Nigerian job recruitment drives kills at least 12
In Nigeria, at least 12 people died at separate recruitment drives in recent days. The drives were for positions within the Nigerian Immigration Service. At one drive in Enugu, thousands of applicants were trying to rush in to a government building to take an aptitude test before a recruiter closed the gate. The desperate stampede led to four people being killed. More than 130,000 people applied for just 1,260 jobs. Another four people were crushed in a separate stampede for jobs in Ilorin. And in Asaba (in the Niger Delta region) four job-seekers were killed while doing a fitness test that required them to run miles during the hottest portion of the day, reports the BBC. Others died during fitness tests across the nation but an exact number is not known. Government jobs in the nation are sought after for the good pay and benefits in a nation where there are few good jobs for the thousands who graduate college every year. “After struggling through school, you have unemployment staring you in the face, and when you finally think succor has come to provide you with employment, the recruitment leads to your grave,” said the sister of one of the applicants killed at a recruitment in Kaduna. “That is the pathetic story of the poor in our country.” Over the last eight years, the amount of government jobs has been cut due to economic reforms. And even though the government is the country’s largest employer, most of the population depends on the informal economy to earn money, reports the BBC.

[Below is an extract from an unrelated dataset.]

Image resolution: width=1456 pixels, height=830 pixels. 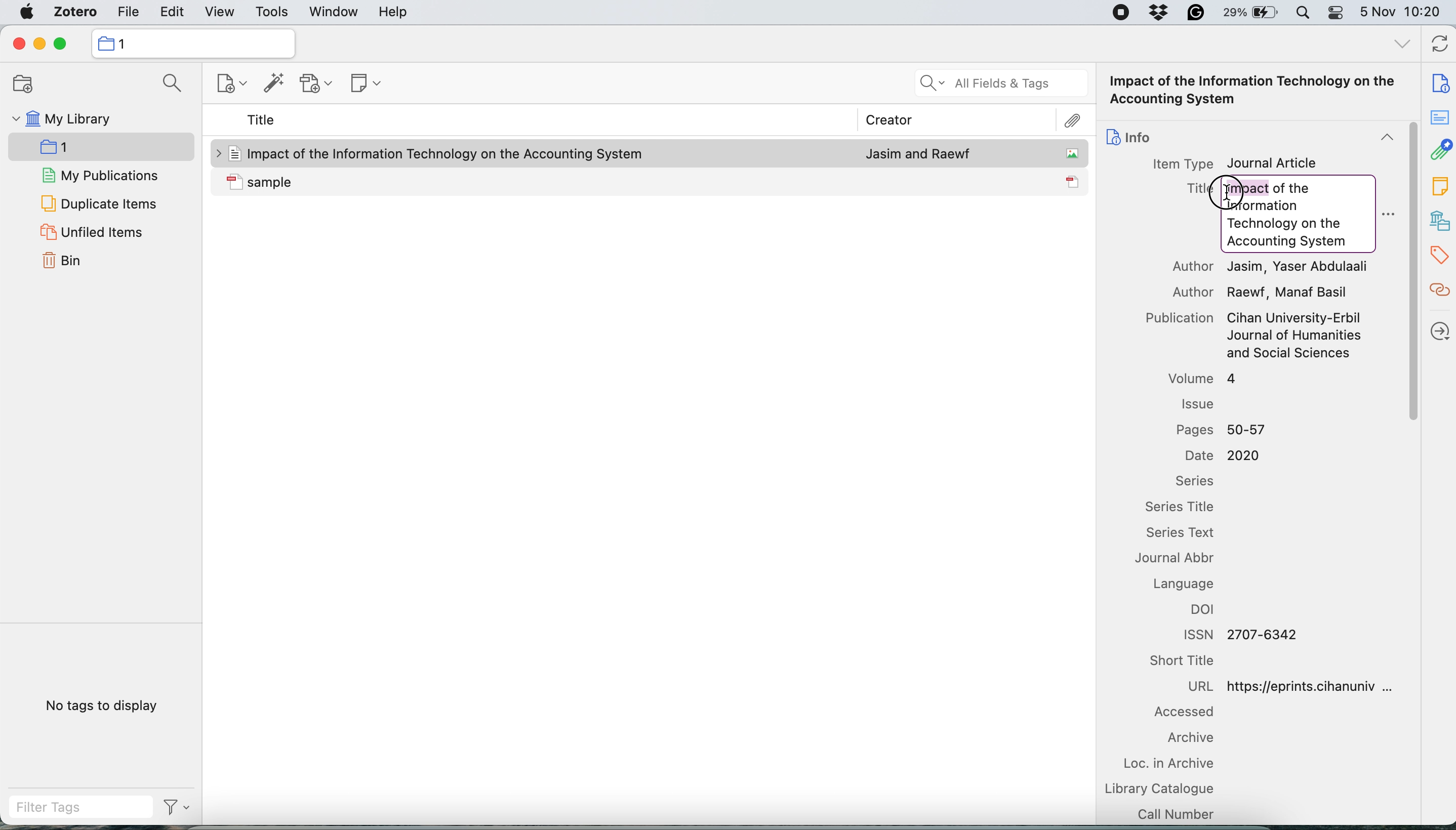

Haitian police and protesters clash at a rally
Haitian police and protesters clashed at a rally to mark the 55th birthday of ousted leader President Jean-Bertrand Aristide, reports The Associated Press. Police had set up barricades around the National Palace, but hundreds of angry protesters poured passed them anyway and were confronted by riot police with tear gas. The protest began as a small, peaceful rally about 200 people gathered around Aristide’s former home. But the number of people expanded to thousands who marched to the capital chanting, “We need Titid,” which is Aristide’s nickname. According to one of the organizers, the march was also a protest against the skyrocketing food prices. At least seven died during food protests in April. Aristide now lives in South Africa, after escaping Haiti in 2004 during a violent rebellion, for which he blames the United States. Earlier this year, 5,000 people demonstrated to mark the fourth anniversary of him being ousted, proving he still has a strong following.